2918 sayılı Karayolları Trafik Kanununun 1.maddesinde, Kanunun amacının karayollarında can ve mal güvenliği yönünden trafik düzenini sağlayacak ve trafik güvenliğini ilgilendiren tüm konularda alınacak önlemleri belirlemek olduğu; “Kapsam” başlıklı 2. maddesinde, bu Kanunun trafikle ilgili kuralları, şartları, hak ve yükümlülükleri bunların uygulamasını ve denetlenmesini ilgili kuruluşları ve bunların görev, yetki ve sorumluluk, çalışma usulleri ile diğer hükümleri kapsadığı ve bu kanunun karayollarında uygulanacağı; 10. maddesinde, yapım ve bakımdan sorumlu olduğu yolları trafik düzeni ve güvenliğini sağlayacak durumda bulundurmanın gerekli görülen kavşaklara ve yerlere trafik ışıklı işaretleri, işaret levhaları koymak ve yer işaretlemeleri yapmanın Belediye Trafik birimlerinin görev ve yetkileri arasında olduğu belirtilmiştir.

Öte yandan 2918 sayılı Yasanın 19.01.2011 günlü Resmi Gazetede yayımlanarak yürürlüğe giren 6099 sayılı Yasanın 14. maddesiyle değişik 110. maddesinde "İşleteni veya sahibi Devlet ve diğer kamu kuruluşları olan araçların sebebiyet verdiği zararlara ilişkin olanları dahil, bu Kanundan doğan sorumluluk davaları, adli yargıda görülür. Zarar görenin kamu görevlisi olması, bu fıkra hükmünün uygulanmasını önlemez.

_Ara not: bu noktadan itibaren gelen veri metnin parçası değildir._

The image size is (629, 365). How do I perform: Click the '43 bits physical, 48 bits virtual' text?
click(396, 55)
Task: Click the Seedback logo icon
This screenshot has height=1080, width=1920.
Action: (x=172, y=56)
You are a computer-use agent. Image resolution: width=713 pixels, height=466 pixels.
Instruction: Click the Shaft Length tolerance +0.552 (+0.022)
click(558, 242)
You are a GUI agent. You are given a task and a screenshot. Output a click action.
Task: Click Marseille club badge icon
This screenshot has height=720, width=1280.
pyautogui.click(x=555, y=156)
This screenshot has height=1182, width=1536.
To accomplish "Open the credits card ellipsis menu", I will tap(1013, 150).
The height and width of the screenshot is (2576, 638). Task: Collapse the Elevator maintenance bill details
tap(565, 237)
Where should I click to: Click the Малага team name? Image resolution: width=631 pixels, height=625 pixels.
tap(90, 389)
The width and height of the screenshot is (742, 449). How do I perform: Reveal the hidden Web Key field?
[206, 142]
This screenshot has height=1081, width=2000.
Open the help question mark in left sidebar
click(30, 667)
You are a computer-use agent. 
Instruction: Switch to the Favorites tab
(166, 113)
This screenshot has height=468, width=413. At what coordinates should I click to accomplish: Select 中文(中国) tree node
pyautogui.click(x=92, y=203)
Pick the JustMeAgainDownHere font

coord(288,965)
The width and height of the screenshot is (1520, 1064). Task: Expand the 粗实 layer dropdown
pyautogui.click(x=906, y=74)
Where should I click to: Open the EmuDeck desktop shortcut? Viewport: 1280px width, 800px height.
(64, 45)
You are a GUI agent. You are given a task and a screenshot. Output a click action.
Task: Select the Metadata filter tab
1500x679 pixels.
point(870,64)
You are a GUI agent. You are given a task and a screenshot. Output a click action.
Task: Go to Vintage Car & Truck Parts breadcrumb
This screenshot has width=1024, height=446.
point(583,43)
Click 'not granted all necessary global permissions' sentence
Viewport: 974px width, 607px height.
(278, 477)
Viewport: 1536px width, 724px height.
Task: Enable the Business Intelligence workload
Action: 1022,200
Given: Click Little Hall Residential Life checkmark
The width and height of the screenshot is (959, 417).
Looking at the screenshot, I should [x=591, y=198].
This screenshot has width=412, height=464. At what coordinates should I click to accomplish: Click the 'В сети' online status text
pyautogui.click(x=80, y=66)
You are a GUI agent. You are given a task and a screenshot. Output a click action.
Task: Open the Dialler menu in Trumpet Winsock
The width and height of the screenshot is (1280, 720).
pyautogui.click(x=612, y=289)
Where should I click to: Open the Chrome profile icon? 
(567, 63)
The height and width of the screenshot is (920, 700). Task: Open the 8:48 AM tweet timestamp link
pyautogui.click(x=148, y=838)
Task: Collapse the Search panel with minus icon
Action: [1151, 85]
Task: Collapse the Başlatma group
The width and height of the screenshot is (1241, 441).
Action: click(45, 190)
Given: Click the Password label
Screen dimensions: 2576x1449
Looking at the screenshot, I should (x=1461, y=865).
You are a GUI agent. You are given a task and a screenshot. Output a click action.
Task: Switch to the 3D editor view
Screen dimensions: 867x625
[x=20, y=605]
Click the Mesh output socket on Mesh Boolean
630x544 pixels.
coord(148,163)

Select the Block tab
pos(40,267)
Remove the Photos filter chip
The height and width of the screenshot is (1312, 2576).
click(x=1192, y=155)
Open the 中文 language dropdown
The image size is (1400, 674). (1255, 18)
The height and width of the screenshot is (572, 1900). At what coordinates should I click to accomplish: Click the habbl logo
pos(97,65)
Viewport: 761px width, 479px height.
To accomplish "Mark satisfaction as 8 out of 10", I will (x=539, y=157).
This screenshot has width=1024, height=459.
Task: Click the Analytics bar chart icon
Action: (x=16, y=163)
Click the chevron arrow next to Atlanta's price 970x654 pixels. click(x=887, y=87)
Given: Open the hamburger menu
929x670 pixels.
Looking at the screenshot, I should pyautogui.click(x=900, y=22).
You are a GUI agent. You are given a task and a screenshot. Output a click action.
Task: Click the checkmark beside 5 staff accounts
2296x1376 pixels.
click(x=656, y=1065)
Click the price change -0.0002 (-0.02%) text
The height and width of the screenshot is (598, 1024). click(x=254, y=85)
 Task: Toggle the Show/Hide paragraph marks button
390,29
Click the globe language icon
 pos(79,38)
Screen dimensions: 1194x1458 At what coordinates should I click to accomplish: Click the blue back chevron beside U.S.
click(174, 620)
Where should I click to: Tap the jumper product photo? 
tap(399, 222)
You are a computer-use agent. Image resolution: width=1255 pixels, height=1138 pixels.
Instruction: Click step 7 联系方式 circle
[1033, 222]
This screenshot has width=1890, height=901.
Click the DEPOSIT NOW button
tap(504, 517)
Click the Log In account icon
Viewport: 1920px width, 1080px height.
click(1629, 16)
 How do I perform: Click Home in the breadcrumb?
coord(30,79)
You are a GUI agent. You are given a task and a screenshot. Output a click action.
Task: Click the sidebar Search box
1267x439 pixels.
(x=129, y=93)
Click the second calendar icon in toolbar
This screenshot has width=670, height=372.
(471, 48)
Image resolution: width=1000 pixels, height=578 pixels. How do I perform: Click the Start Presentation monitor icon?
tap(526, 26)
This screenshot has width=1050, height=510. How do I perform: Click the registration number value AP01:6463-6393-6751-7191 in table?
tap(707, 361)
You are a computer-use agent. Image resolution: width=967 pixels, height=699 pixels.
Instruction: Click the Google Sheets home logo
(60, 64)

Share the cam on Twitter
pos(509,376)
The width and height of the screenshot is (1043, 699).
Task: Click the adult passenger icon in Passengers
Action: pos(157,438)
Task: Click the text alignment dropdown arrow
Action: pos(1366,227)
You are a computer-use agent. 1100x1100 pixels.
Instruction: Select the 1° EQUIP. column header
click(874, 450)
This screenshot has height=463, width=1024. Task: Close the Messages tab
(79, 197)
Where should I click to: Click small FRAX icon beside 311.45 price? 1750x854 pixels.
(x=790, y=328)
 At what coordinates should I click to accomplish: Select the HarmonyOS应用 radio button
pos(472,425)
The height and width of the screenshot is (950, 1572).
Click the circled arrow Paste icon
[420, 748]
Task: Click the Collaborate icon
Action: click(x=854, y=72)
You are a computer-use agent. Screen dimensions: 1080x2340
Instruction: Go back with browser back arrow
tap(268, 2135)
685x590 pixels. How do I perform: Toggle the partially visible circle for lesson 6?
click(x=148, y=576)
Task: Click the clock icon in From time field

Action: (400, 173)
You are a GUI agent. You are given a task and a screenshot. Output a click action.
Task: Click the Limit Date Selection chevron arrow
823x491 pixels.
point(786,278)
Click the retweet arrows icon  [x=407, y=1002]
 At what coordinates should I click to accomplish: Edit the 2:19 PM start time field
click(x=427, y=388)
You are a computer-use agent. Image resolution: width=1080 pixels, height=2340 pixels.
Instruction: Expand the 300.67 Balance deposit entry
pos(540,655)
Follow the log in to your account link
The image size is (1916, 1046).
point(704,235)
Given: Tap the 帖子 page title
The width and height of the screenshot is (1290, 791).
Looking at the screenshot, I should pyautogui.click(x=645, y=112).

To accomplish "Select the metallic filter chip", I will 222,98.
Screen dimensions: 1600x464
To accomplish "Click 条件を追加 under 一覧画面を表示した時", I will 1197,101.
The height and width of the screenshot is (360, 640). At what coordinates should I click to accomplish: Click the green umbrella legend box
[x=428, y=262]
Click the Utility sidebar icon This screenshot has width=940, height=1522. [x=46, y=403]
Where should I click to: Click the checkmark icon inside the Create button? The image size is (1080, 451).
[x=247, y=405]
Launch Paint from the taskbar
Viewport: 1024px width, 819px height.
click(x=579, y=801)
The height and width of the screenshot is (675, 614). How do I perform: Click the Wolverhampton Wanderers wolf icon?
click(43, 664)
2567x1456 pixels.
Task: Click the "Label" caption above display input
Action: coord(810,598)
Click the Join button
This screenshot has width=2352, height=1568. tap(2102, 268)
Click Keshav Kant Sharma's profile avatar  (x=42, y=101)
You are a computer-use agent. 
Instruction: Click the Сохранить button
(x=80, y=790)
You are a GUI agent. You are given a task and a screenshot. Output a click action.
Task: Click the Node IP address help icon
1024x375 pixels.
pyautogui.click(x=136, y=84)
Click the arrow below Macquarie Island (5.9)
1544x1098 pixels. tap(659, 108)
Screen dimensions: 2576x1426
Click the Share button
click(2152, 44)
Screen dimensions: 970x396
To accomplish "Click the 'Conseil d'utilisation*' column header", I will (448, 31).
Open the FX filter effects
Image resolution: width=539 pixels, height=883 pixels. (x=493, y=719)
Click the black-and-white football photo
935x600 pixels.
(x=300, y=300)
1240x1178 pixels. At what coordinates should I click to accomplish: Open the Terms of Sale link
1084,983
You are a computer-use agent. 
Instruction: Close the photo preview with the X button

Hemzemin geçitte meydana gelen tren-trafik kazalarında da bu Kanun hükümleri uygulanır.

Motorlu araç kazalarından dolayı hukuki sorumluluğa ilişkin davalar, sigortacının merkez veya şubesinin veya sigorta sözleşmesini yapan acentenin bulunduğu yer mahkemelerinden birinde açılabileceği gibi kazanın vuku bulduğu yer mahkemesinde de açılabilir"; Geçici 21. maddesinde de, "Bu Kanunun 110 uncu maddesinin birinci fıkrasının göreve ilişkin hükmü, yürürlüğe girdiği tarihten önce idari yargıda ve Askeri Yüksek İdare Mahkemesinde açılmış bulunan davalara uygulanmaz." denilmiştir.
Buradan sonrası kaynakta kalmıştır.